Measuring Violence Against Women


There is little data on the extent of the problem of violence against women.  A 1996 UNICEF-supported investigation by the Centre Haïtien de Recherches et d’Actions pour la Promotion Féminine, is criticized for methodological weaknesses, and by some for its premise that violence against women and girls is “a social phenomena, an ancestral heritage, linked to our customs (moeurs) and habits as a people and consequently independent of social conditions, matrimonial status, religious convictions or level of education of its victims.” (CHREPROF, 1996, 4)  It was published in a popular illustrated version, is fairly well known and widely used despite these shortcomings.
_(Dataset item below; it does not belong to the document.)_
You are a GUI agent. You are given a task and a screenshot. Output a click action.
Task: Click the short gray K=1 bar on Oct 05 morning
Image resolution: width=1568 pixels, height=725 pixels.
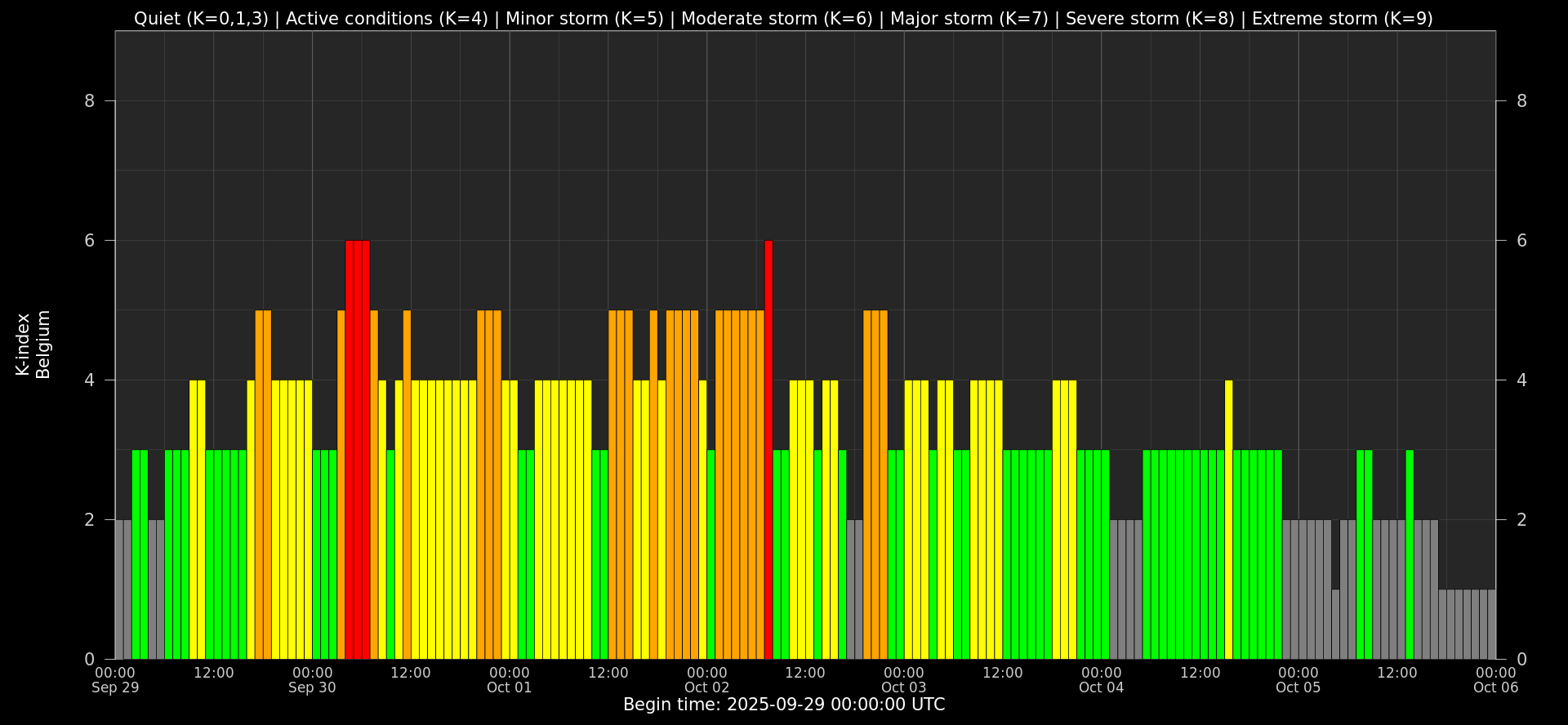point(1335,624)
Seven out of ten women interviewed by CHREPROF said they had been victims of violence, with the most common form (37%) being sexual violence (defined as including rape, sexual aggression, seduction [use of lies or tricks to obtain sexual favors], and sexual harassment).  Fifty percent of the aggressors were husbands or boyfriends.  One third of respondents said they had been victims of physical violence (blows, beatings).  Girls were proportionately more frequently victims of sexual violence, and 87% of violence against girls was by family or close friends.


The study found that level of education and relative economic status of the men and women implicated made little difference, and that violence was found in similar proportions among Catholics, Protestants, Vodouisants, and non religious. Sixty-six percent of victims said they had kept their experience secret, for fear of “social judgement” (32%), “reprisal” (22%) or lack of appropriate legal measures (14%).


One of the most interesting findings concerned men’s views: 90% of those interviewed said they had never used violence against a woman, but fully 80% believed that violence was sometimes justified, such as in cases where women were rowdy (tapageuse), extravagant, refuse to obey, or commit adultery.


CHREPROF and other sources cite a finding from an investigation into sexual behavior and AIDS (cited in CIFD 1991, 65) that 29% of women had not consented to their first sexual experience.  The same study noted a prevalence of violent expressions commonly used by men to describe sexual intercourse (crushing, hitting, beating, etc.).


Studies about violence against women in Latin America may be considered to have certain relevance for Haiti.  One out of four Latin American and Caribbean women is victim of physical abuse in her  home, and only 5-15% report the crime, according to a recent study done for the Inter-American Development Bank. (IPS, 12/3/1998)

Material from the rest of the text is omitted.